[Alıştırma 1]
Şarkı listelerini içeren kaynak metinde "Temmuz ayında İstanbul" ile başlayıp "seçenek var mı ki?" ile biten bölümü harfi harfine kopyalayın.

━━━━━ Kaynak metin ━━━━━

5 Eylül 2008 Cuma

AĞUSTOS 2008 - En İyi 10 Şarkı

1. Katil Dans - Çilekeş
2. Universe - Scars on Broadway
3. Yalnız Kullar - Tanrım Sezen Aksu
4. Hey Little World - The Hives
5. Won't Be Long - The Hives
6. They Say - Scars on Broadway
7. Tick Tick Toom - The Hives
8. Exploding/Reloading - Scars on Broadway
9. Enemy - Scars on Broadway
10. Kill Each Other / Live Forever - Scars on Broadway

28 Ağustos 2008 Perşembe

TEMMUZ 2008 - En İyi 10 Şarkı

1. Blast - Marcus Miller
2. People C'mon - Delta Spirit
3. What is Hip? - Tower of Power
4. Once I Loved - Diana Reeves
5. Jean Pierre - Marcus Miller
6. Nunge - Nudge Nudge
7. Çilekeş - Katil Dans
8. N'olur N'olur - Yasemin Mori
9. Son Melodi - Mira
10. Eve Dönmeliyim - Mira

Temmuz ayında İstanbul Jazz Festivali ve Metallica konseri dışında kulaklarımda çınlayacak farklı bir grup ya da farklı bir şarkı olmadı. Harbiye Açık Hava'da, funk tarihinin belki ki de en güzel konserleri vardı. Marcus Miller ve Power of Tower, önce ayrı ayrı sonra aynı sahnedeydiler. Enstrümanlar bu kadar mı güzel çalınabilir ve bu kadar mı eğlenceli olabilirlerdi? Oldular. Bu yüzden, Marcus Miller'in muhteşem konserin etkisi, kulaklarımı diğer seslere kapatıp, Marcus Miller'ın kendi adını verdiği albümünü ay boyunca dinletti. İllaki dinlenmesi gereken bir albüm. Miller'in bass gitara tartışmasız hakimiyeti, güzel şarkılar ile birleşince harika bir albümün doğmasından başka seçenek var mı ki?

━━━━━ Veri bölümü ━━━━━

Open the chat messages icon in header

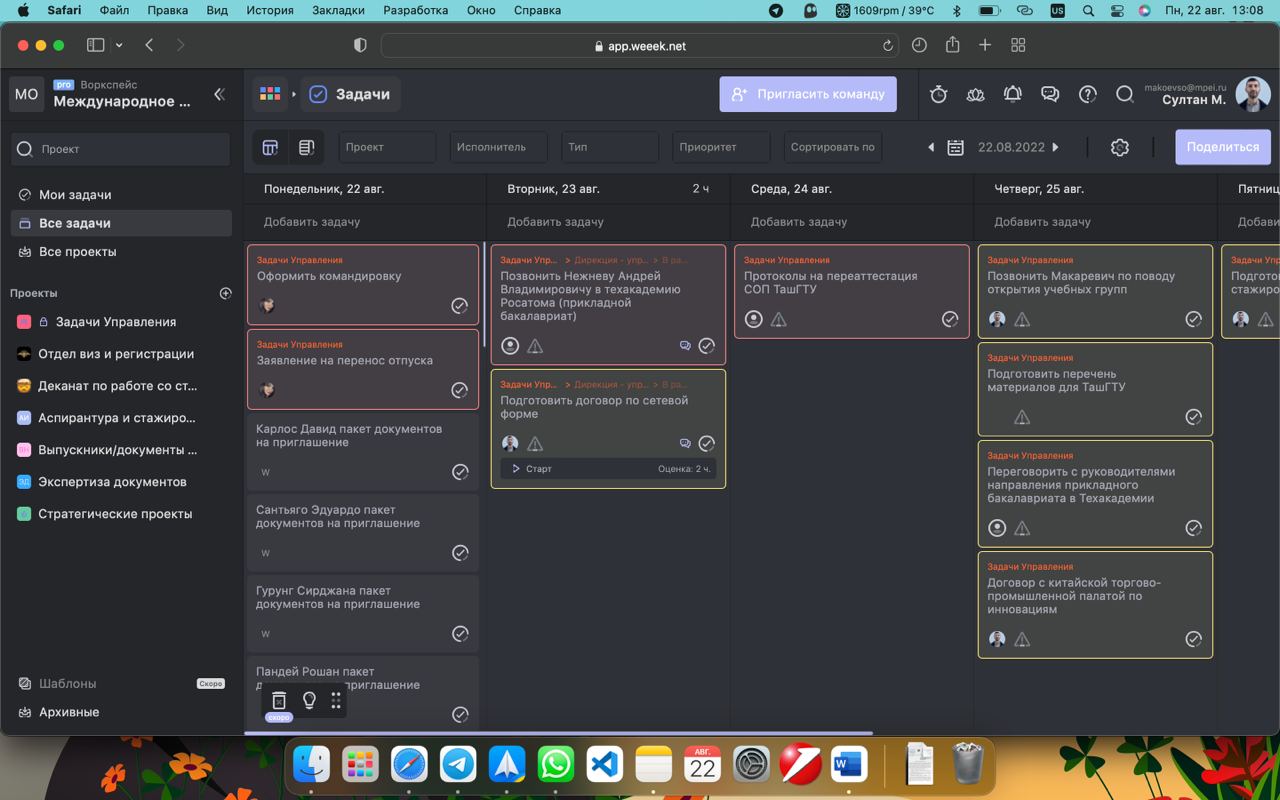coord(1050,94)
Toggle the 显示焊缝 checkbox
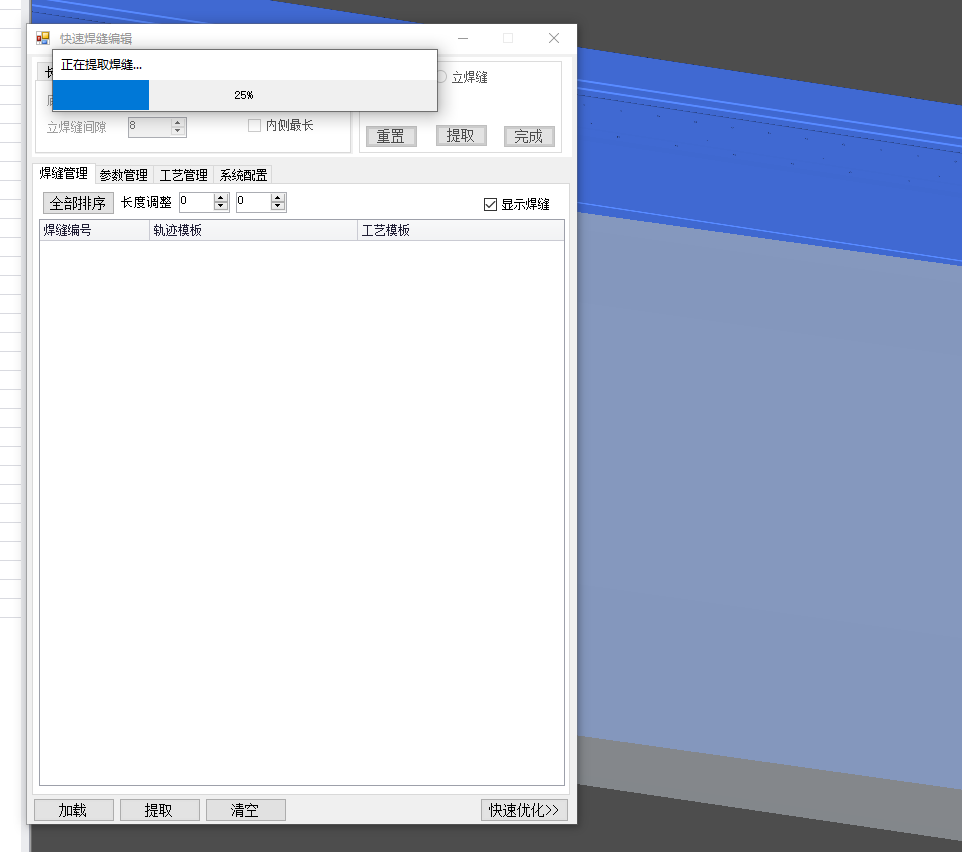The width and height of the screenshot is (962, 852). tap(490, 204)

━━━━━
━━━━━ Veri bölümü ━━━━━

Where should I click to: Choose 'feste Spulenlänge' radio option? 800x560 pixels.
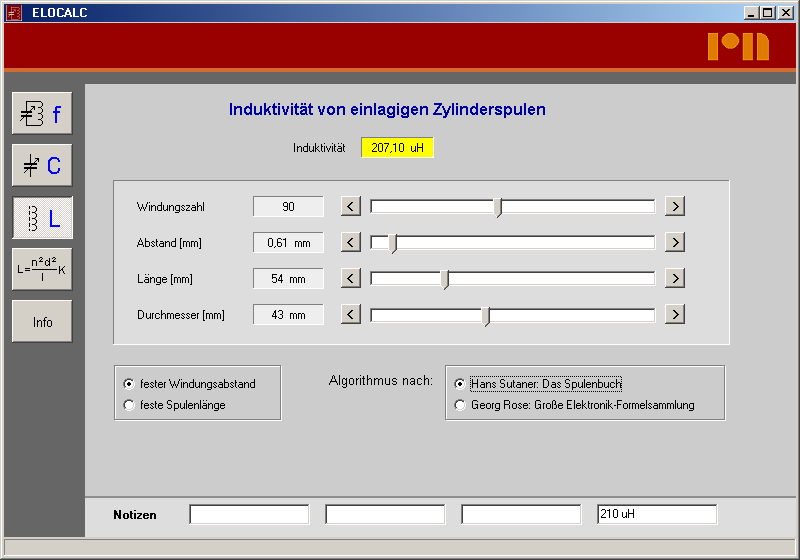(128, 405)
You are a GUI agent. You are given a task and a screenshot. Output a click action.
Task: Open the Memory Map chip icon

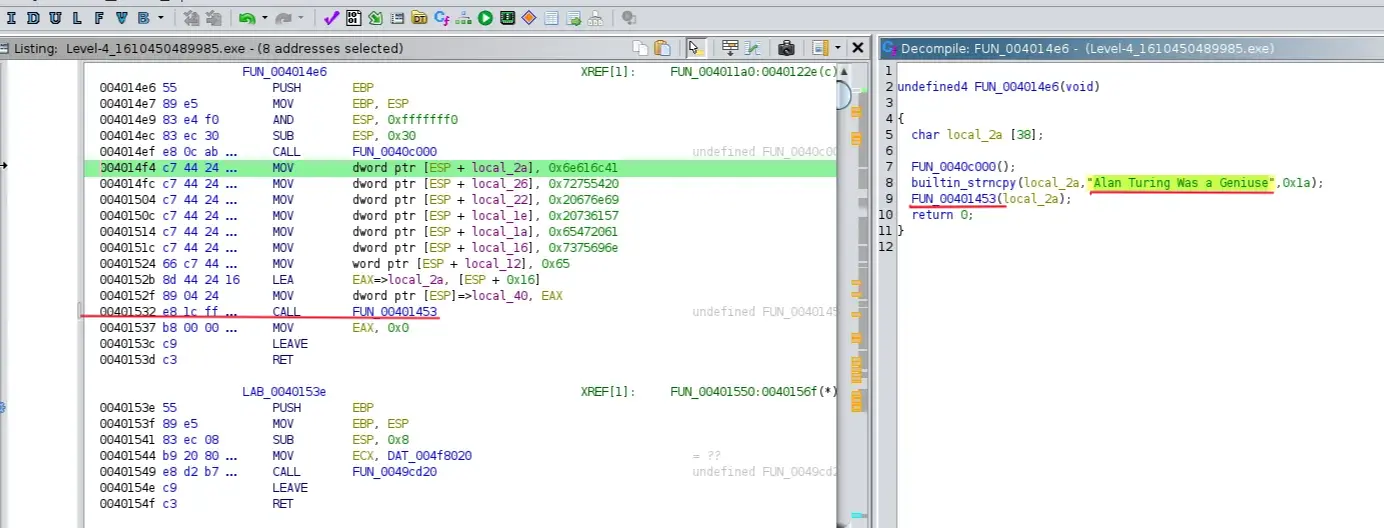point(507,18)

━━━━━
━━━━━ Veri bölümü ━━━━━

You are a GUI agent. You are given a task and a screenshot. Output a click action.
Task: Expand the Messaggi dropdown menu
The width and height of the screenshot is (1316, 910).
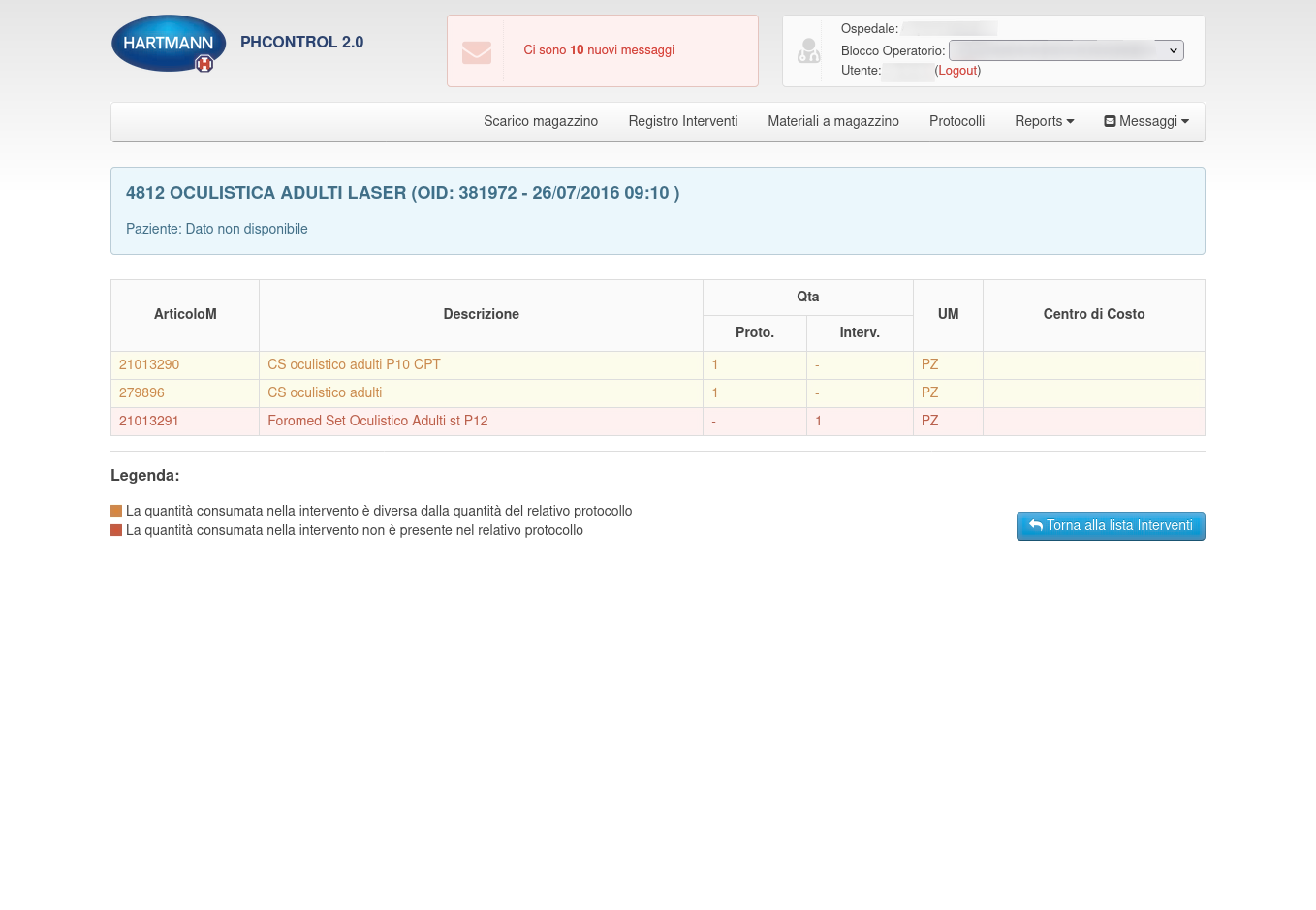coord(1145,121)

━━━━━

[Alıştırma 2]
Kayıtlardan "Where should I" ifadesini içeren satırla başlayıp "point(507,18)" ifadesini içeren satırla biten kısmı, sütunları görev ve değer olan iki sütunlu bir CSV'ye dönüştürün. Her kayıt için bir satır yazın, kaydın metnini ve cevabını satır sonlarını boşluğa çevirerek ayrı tırnaklı alanlara koyun, resimleri ise cevaba almayın.

[Doğru cevap 1]
Temmuz ayında İstanbul Jazz Festivali ve Metallica konseri dışında kulaklarımda çınlayacak farklı bir grup ya da farklı bir şarkı olmadı. Harbiye Açık Hava'da, funk tarihinin belki ki de en güzel konserleri vardı. Marcus Miller ve Power of Tower, önce ayrı ayrı sonra aynı sahnedeydiler. Enstrümanlar bu kadar mı güzel çalınabilir ve bu kadar mı eğlenceli olabilirlerdi? Oldular. Bu yüzden, Marcus Miller'in muhteşem konserin etkisi, kulaklarımı diğer seslere kapatıp, Marcus Miller'ın kendi adını verdiği albümünü ay boyunca dinletti. İllaki dinlenmesi gereken bir albüm. Miller'in bass gitara tartışmasız hakimiyeti, güzel şarkılar ile birleşince harika bir albümün doğmasından başka seçenek var mı ki?

[Doğru cevap 2]
görev,değer
"Where should I click to: Choose 'feste Spulenlänge' radio option? 800x560 pixels.","(128, 405)"
"You are a GUI agent. You are given a task and a screenshot. Output a click action. Task: Open the Memory Map chip icon","point(507,18)"